No Cash bail
Ideally, bail is meant to serve two purposes: 1) it maintains the American ideal that an individual is innocent until proven guilty. This way, their normal, everyday lives are not disrupted while they await further court action and until they have been found guilty in the court of law after receiving their right to due process. 2) It fuels court fees and costs by motivating the accused to attend future hearings or face financial consequences imposed and collected by the courts.
In recent years, a number of states have proposed and enacted laws eliminating cash bail. Under the new laws, a cash bail is no longer an option for most misdemeanors and non-violent felonies. For individuals charged with serious crimes like violent felonies, sex offenses, and witness tampering little has changed and the ability to enforce cash bail will still lie with the courts.A primary reason many states who have made changes to their cash bail system is because of the clogging up of their jails. Across our nation, states and federal systems are struggling to find space for all the incoming individuals being incarcerated. According to the Prison Policy Initiative, more than 500,000 people in the United States were detained in jails before their trial in 2018. New Jersey was one of the first states to reform their cash bail system. In their first year with the new system in place, their pretrial jail population fell by 20%.

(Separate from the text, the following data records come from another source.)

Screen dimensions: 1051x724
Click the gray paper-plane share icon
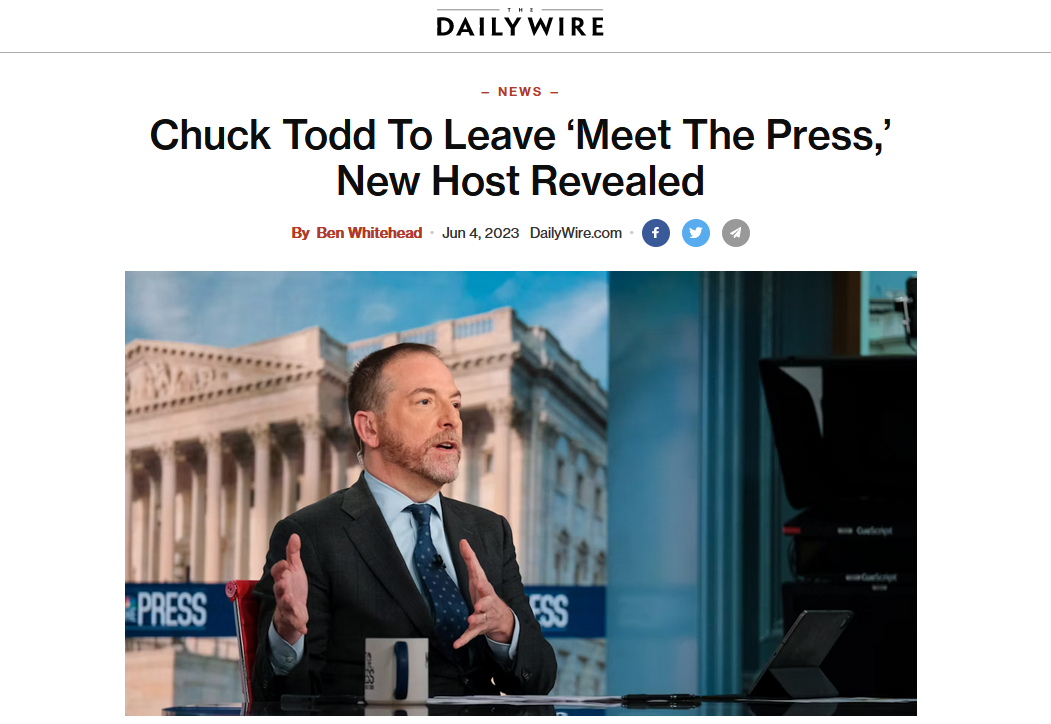(735, 233)
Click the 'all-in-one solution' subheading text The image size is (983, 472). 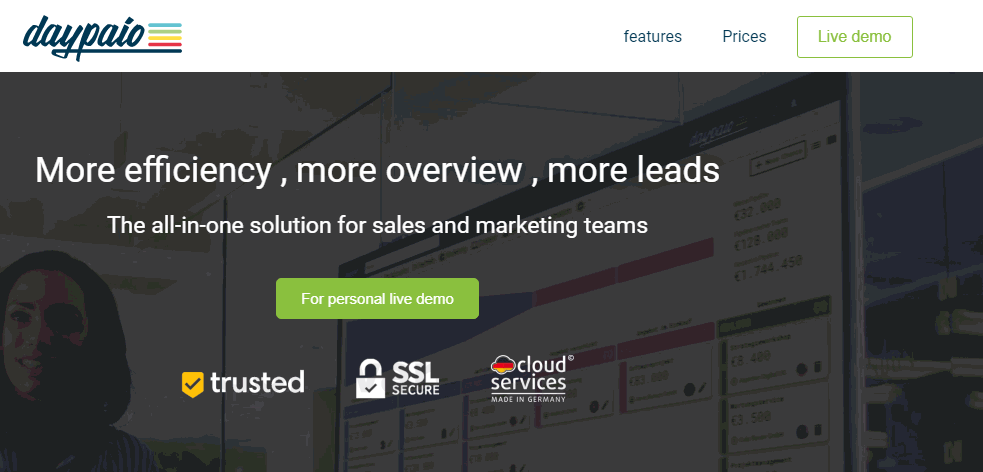tap(377, 225)
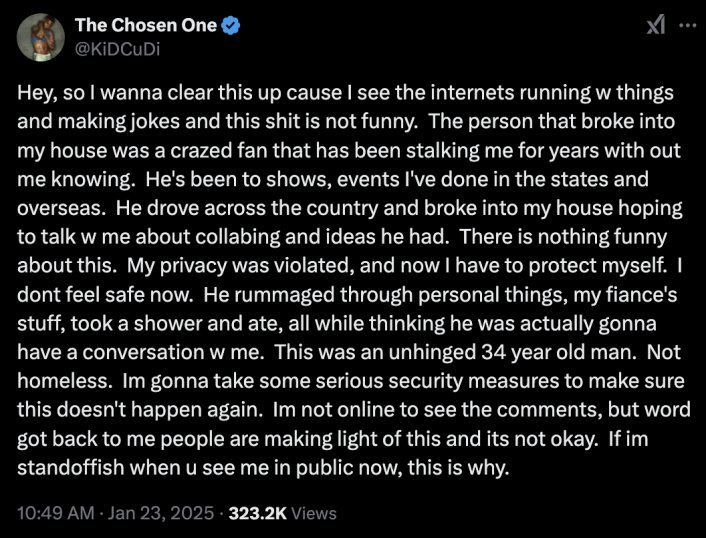Click the word "homeless." in the post
Image resolution: width=706 pixels, height=538 pixels.
pos(64,381)
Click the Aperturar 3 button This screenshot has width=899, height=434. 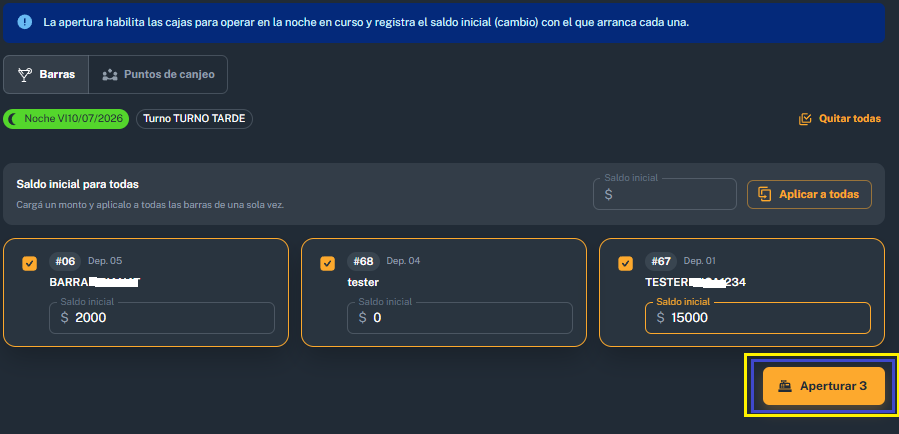pos(823,386)
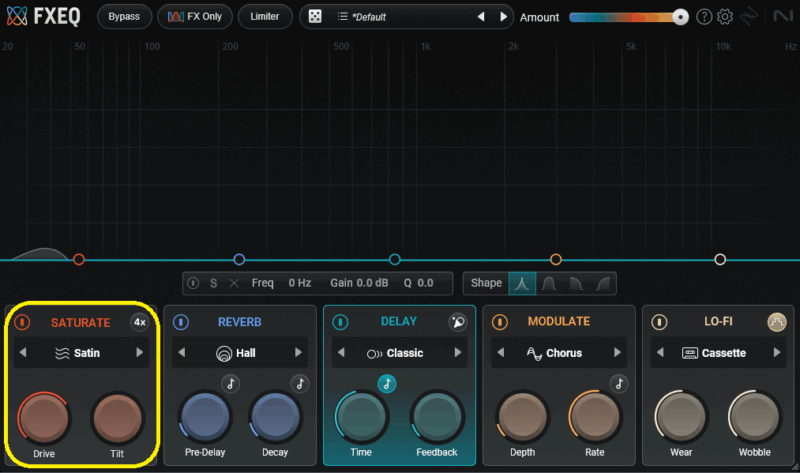
Task: Disable the Modulate module power button
Action: click(x=500, y=322)
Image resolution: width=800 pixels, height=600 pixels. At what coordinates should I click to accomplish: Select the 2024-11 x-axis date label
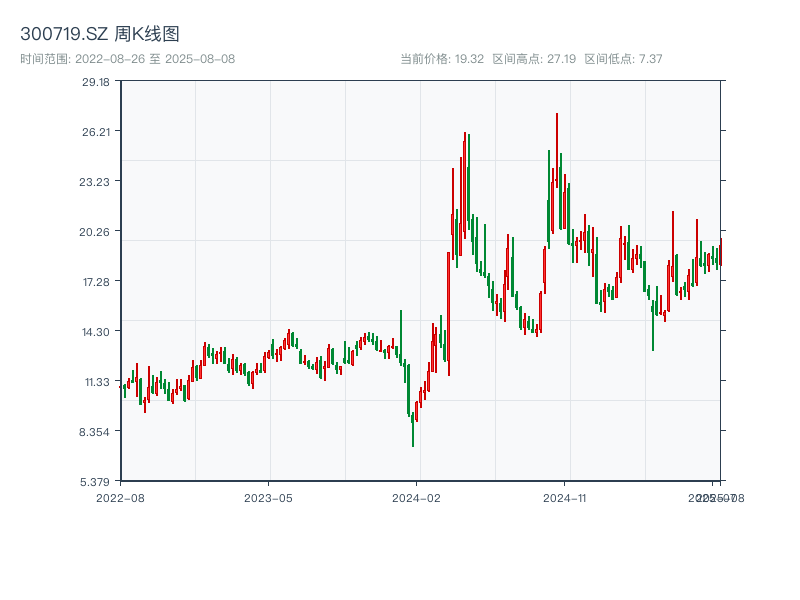tap(565, 497)
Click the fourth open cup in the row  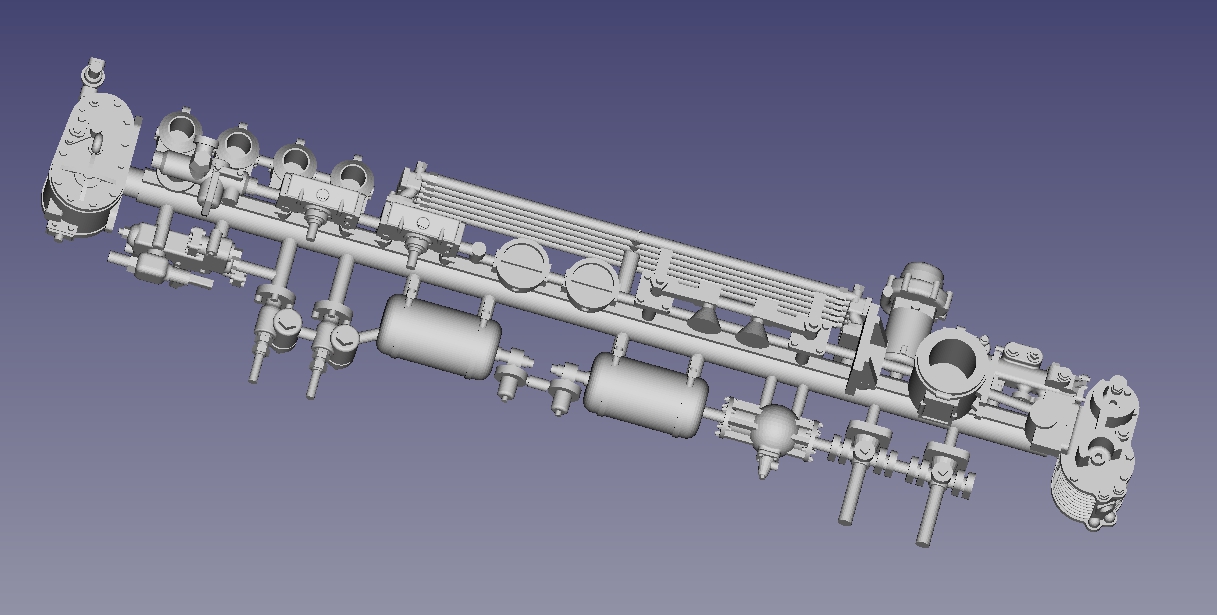(x=353, y=176)
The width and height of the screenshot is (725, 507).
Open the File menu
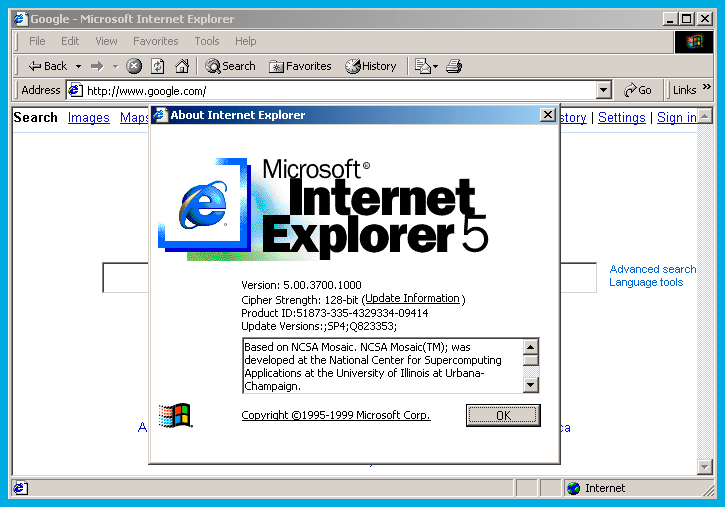point(37,41)
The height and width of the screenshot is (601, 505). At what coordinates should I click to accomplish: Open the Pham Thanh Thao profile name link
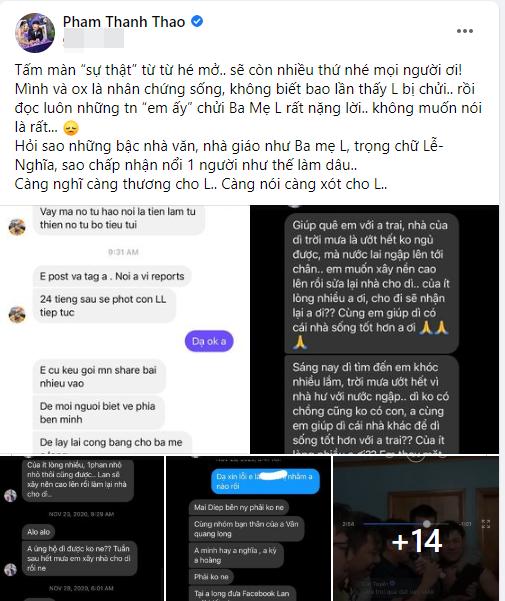(x=124, y=22)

In New York some defendants, with a history of arrests for violent crimes, and an existing arrest warrant for a different crime, were released on cashless bail; only to commit another violent crime! In a typical cash bail system innocent individuals, with no criminal record, who can not afford cash bail, might face pretrial jail time of days, weeks, months, and in some extreme situations, years!
NO COMMON SENSE
ANALYZE THE EXAMPLE
* Which supports and barriers were in play?
* What were the dynamics?
* Who, or what, won the Tug-of-War?
* Discuss the outcome with your friends and family.
* Use Post #4 as a reference for the dynamics, and the relationships, between supports and barriers.